Ciro – foi secretário estadual de Recursos Hídricos e deputado estadual. É filho de José.

Nilo Moraes Coelho – filho de Gercino é ex-governador da Bahia (eleito vice de Valdir Pires) e ex-prefeito de Guanambi. Em 2010, candidatou-se a vice-governador na chapa de Paulo Souto (DEM), mas foi derrotado. Derrotado também em 2016 quando se candidatou a prefeito da terra natal, Guanambi – BA.

Quarta geração

Fernando Filho – deputado federal reeleito em 2014 para o terceiro mandato. Concorreu à Prefeitura de Petrolina em 2012. Foi derrotado. É filho de Fernando Bezerra Coelho. Hoje ministro de Temer.

Miguel – deputado estadual eleito para o primeiro mandato em 2014. É também filho de Fernando. Eleito prefeito última eleição.

Os anos de chumbo.

CÂMARA, Hélder e outros. “NOTA DA ARQUIDIOCESE DE OLLINDA E RECIFE”. Texto mimeografado, distribuído pela Arquidiocese de Olinda e Recife à população. In. Boletim Arquidiocesano, órgão oficial da Arquidiocese de Olinda e Recife, vol. 1969-1, pg. 99.
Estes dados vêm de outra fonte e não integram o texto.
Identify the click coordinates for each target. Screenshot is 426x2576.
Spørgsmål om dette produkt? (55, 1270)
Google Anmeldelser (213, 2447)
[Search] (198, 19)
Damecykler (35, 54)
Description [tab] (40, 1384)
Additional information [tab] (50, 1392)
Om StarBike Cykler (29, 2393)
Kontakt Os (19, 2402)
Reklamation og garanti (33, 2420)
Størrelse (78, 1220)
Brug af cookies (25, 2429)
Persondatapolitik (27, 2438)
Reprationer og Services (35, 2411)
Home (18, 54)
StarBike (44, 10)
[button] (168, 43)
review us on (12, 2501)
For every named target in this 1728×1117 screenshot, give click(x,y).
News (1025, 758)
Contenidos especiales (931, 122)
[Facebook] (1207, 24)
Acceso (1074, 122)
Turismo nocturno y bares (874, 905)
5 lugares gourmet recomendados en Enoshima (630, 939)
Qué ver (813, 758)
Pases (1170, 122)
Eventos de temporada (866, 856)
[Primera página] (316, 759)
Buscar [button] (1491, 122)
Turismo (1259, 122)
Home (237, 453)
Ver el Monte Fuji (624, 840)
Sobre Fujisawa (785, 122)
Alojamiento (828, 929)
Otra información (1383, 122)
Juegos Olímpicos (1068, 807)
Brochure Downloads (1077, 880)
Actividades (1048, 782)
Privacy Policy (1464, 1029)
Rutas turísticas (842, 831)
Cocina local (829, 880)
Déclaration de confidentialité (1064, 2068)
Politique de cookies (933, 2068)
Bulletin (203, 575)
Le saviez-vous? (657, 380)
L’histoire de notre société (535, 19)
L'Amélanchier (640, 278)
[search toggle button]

Texto, datado de 27 de maio de 1969, é nota oficial da Arquidiocese comunicando o assassinato do Padre Henrique Pereira da Silva Neto (veja referência 319). Afirma: “(…) o que há de particularmente grave no presente crime, além dos requintes de perversidade de que se revestiu (…) é a certeza prática de que o atentado brutal se prende a uma série pré-estabelecida e objeto de ameaças e avisos (…)”.

Diz ainda o texto: “(…) o trabalho sinistro deste novo esquadrão da morte foi precedido de ameaças escritas em edifícios, acompanhadas, por vezes, de disparos de arma de fogo (…)”. Afirma, também, que, depois de vários atentados a órgãos da Igreja, “vieram, depois, ameaças telefônicas com o anúncio de que já estavam escolhidas as próximas vítimas”.

O texto é assinado por Dom Hélder, pelo vigário-geral Dom José Lamartine Soares, além de três outros sacerdotes.

Investigações citam que estas forças fascistas estavam incrustadas na secretaria de segurança do estado de Pernambuco tendo como governador Nilo de Souza Coelho, partido ARENA.

Em Petrolina foi desaparecido um estudante, Ruy frazão Soares, cujo único crime foi ter estudado em Harvard e ser militante político de esquerda..

Palavras de sua irmã que até hoje busca seu corpo: 27 de Maio de 1974, quando Rui foi de modo brutal preso e espancado publicamente na Feira de Petrolina, para em seguida ser algemado e jogado numa mala de carro, que representou o empurrão fatal para os subterrâneos da tortura, das violências mais inomináveis e da própria morte, com a ocultação de seu corpo, um longo inverno de sombras, desesperos e procuras se abateu sobre nós.

Palavras de Ruy aos amigos petrolinenses antes de ser “desaparecido”: Afastem-se de mim. Sou marcado para ser desaparecido! Ele soldava panelas na feira de Petrolina onde vivia na clandestinidade.